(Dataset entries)

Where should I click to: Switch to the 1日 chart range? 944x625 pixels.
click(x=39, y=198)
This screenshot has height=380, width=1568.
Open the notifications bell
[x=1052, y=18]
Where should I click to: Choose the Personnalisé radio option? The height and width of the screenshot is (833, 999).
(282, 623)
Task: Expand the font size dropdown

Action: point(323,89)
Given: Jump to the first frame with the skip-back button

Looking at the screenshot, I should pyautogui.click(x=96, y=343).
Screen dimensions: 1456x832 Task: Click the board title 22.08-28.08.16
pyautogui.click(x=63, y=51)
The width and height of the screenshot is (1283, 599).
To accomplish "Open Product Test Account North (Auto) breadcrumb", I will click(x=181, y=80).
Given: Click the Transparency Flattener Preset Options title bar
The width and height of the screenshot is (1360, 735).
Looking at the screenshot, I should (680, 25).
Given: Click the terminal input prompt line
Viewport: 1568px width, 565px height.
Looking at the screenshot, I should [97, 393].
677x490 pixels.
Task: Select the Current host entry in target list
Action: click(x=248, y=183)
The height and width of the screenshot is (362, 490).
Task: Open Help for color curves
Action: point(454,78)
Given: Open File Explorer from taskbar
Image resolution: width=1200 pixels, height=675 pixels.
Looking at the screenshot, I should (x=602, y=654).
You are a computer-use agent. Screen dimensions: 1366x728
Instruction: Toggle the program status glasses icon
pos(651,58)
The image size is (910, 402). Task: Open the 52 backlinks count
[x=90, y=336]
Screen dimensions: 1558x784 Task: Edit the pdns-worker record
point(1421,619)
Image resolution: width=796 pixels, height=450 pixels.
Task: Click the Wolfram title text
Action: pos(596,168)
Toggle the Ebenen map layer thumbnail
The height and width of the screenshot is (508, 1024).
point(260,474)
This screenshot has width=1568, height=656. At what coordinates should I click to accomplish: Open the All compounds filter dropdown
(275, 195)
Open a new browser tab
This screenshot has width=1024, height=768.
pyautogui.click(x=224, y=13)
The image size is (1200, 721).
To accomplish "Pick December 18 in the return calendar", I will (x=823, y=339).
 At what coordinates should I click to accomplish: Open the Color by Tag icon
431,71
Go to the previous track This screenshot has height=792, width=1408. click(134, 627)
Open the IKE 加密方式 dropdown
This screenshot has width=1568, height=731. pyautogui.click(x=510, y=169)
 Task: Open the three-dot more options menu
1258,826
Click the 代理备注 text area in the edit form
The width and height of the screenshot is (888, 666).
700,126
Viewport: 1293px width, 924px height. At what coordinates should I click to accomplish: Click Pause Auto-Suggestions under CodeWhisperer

#### [ASSIGNMENT]
Retype the records above exactly, from their first line through the line that contains "Given: Click the terminal input prompt line", and stop there.

#### [COMPLETED TASK]
Where should I click to: Switch to the 1日 chart range? 944x625 pixels.
click(x=39, y=198)
This screenshot has height=380, width=1568.
Open the notifications bell
[x=1052, y=18]
Where should I click to: Choose the Personnalisé radio option? The height and width of the screenshot is (833, 999).
(282, 623)
Task: Expand the font size dropdown

Action: point(323,89)
Given: Jump to the first frame with the skip-back button

Looking at the screenshot, I should pyautogui.click(x=96, y=343).
Screen dimensions: 1456x832 Task: Click the board title 22.08-28.08.16
pyautogui.click(x=63, y=51)
The width and height of the screenshot is (1283, 599).
To accomplish "Open Product Test Account North (Auto) breadcrumb", I will click(x=181, y=80).
Given: Click the Transparency Flattener Preset Options title bar
The width and height of the screenshot is (1360, 735).
Looking at the screenshot, I should (680, 25).
Given: Click the terminal input prompt line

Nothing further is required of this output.